▸ Work to be completed: Working from the entries that follow, transcribe exactly and only the lines from the one with "Click the third prize number 85433" through the last, pictures excluded.

Collected data

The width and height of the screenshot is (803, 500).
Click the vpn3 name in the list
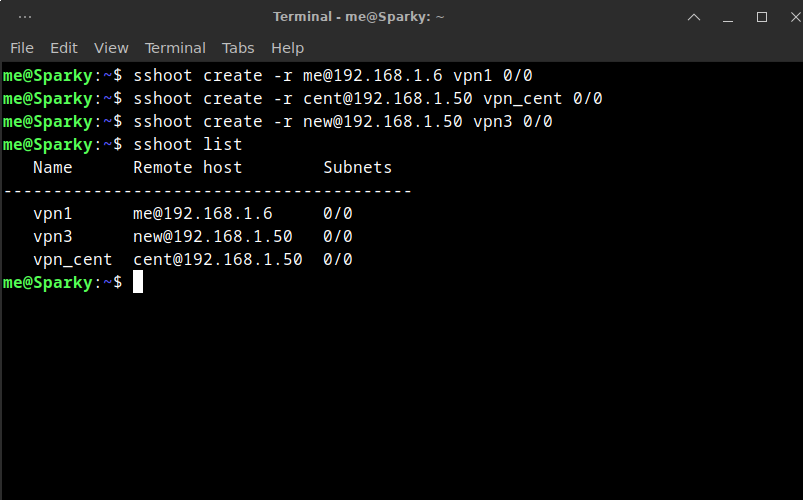point(52,237)
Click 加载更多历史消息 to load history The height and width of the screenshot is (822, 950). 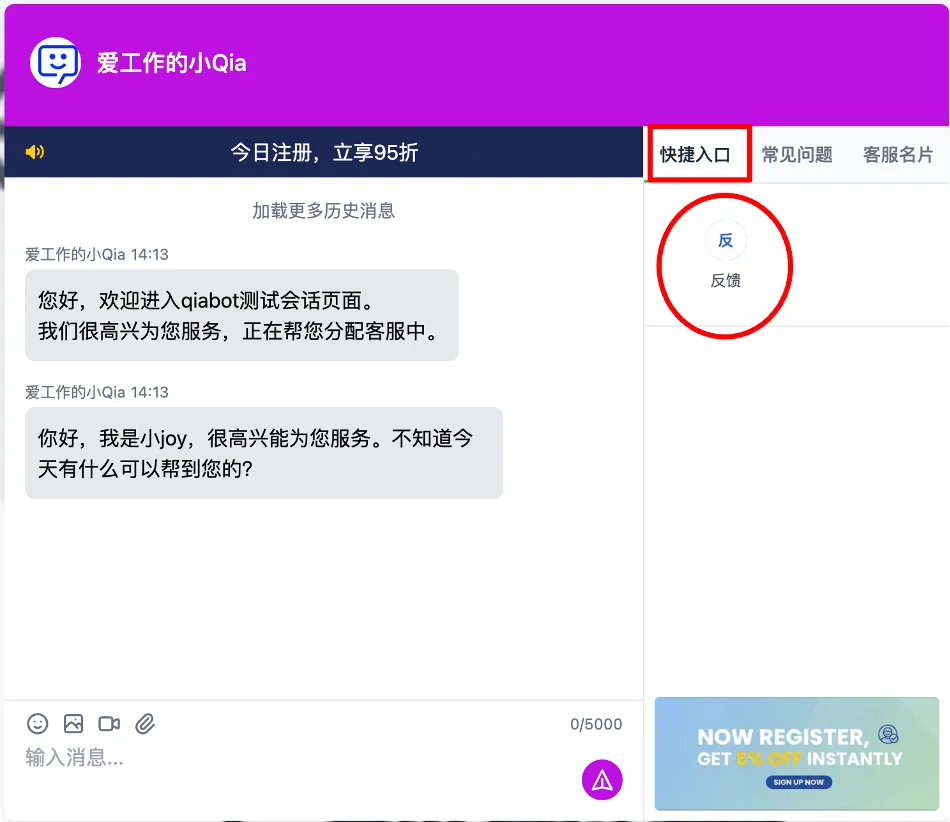pos(323,211)
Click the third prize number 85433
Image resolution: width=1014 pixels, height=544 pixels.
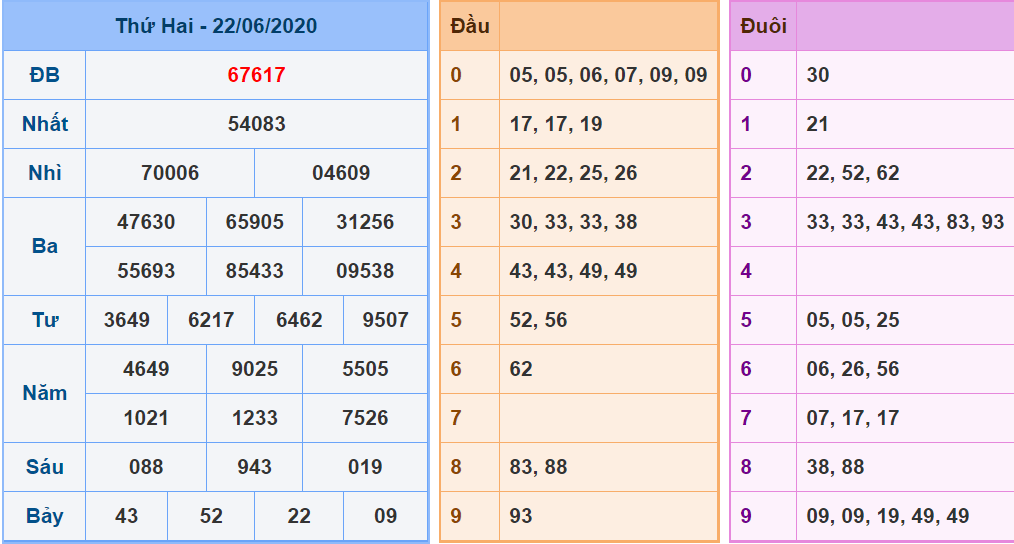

▸ Answer to this problem:
Click the third prize number 85433
Image resolution: width=1014 pixels, height=544 pixels.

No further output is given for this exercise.